Die skandinavischen und auch baltischen Länder schneiden auch bei der Finanzbildung ihrer Bürger besser ab als Deutschland. Wo stehen wir im europäischen Vergleich?

Deutschland steht gar nicht so schlecht da. In entsprechenden Umfragen landen wir ebenfalls oft auf den vorderen Plätzen. Aber es gibt noch einiges zu verbessern. Ich bin ein überzeugter Anhänger des Föderalismus, dennoch könnte nach meiner Einschätzung eine bessere Rahmensetzung des Bundes helfen. So hatten wir etwa bislang als eines von wenigen europäischen Ländern keine nationale Strategie für finanzielle Bildung. Ich bin deshalb der Bundesregierung dankbar, dass sie sich das Thema auf die Fahnen geschrieben hat.

Sind Sie für ein bundeseinheitliches Schulfach ”Wirtschaft”?

Das ist Sache der Bundesländer. Aus Sicht der Bundesbank ist nicht entscheidend, ob es ein eigenständiges Schulfach ’Wirtschaft’ gibt oder nicht. Wichtiger ist, dass ökonomische Inhalte überhaupt vermittelt werden. Hier hat sich in den vergangenen Jahren viel getan. Der Bund kann hier eine klare Erwartungshaltung formulieren, mehr für ökonomische Bildung zu machen. Auch wir als Bundesbank wollen uns noch stärker auf diesem Gebiet engagieren.

Liegt es nicht auch an den Lehrern? Wie soll man wirtschaftliches Wissen vermitteln, wenn man keine Erfahrung in der Wirtschaft hat?

Deshalb ist es so wichtig, Lehrerinnen und Lehrer für wirtschaftliche Themen zu interessieren. Das muss schon in der Ausbildung, also im Lehramtsstudium beginnen. Auch die Bundesbank richtet ihre Bildungsaktivitäten daher gezielt auf Lehrerinnen und Lehrer aus. Denn sie können die jungen Menschen erreichen und vermitteln im Laufe ihres Berufslebens Wissen an eine große Zahl von Schülerinnen und Schülern und wirken somit als Multiplikatoren.

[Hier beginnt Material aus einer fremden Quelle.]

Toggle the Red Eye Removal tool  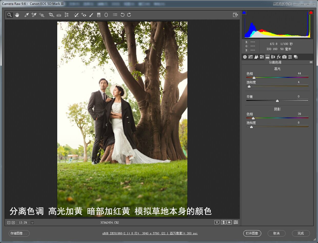84,15
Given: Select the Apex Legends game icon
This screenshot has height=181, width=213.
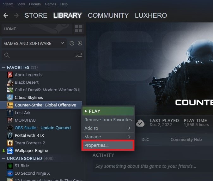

Wie stark ist die Konkurrenz anderer Themen?

Auch hinsichtlich der MINT-Fächer, des Sport- oder Musikunterrichts gibt es Forderungen, ihnen mehr Platz im Unterricht einzuräumen. Da gilt es, die richtige Balance zu finden. Letztlich werden Wirtschafts- und Finanzthemen im Lehrplan immer nur eine begrenzte Rolle haben. Umso wichtiger ist es, dass der Unterricht ganz praktische Themen aufnimmt, wie Kontoeröffnung, Smartphonevertrag oder Altersversorge.

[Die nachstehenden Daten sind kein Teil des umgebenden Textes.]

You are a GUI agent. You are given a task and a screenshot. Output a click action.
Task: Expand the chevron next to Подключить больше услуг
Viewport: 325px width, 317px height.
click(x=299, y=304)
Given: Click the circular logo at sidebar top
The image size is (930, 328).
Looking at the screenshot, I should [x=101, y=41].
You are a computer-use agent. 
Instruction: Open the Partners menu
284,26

Auch im ”War of Talent” dürfte es nicht hinderlich für die Finanzindustrie sein, wenn die nachrückende Generation Wirtschaftswissen hat.

Zunächst einmal ist entscheidend, die Menschen neutral und fachlich kompetent zu informieren. Wer seine Bildungsangebote nur zum Produkt- oder Eigenmarketing einsetzt, erweist der finanziellen Bildung einen Bärendienst und verspielt das Vertrauen in andere gute Initiativen. Wenn es gelingt, Menschen für Wirtschafts- und Finanzthemen zu begeistern und diese sich dann für eine Tätigkeit in der Finanzbranche interessieren – umso besser! Dies sollte aber nicht Mittelpunkt der Bildungsaktivitäten sein.

Was halten Sie von Finfluencern? Eine gute Möglichkeit, Finanzwissen an den Mann oder die Frau zu bringen?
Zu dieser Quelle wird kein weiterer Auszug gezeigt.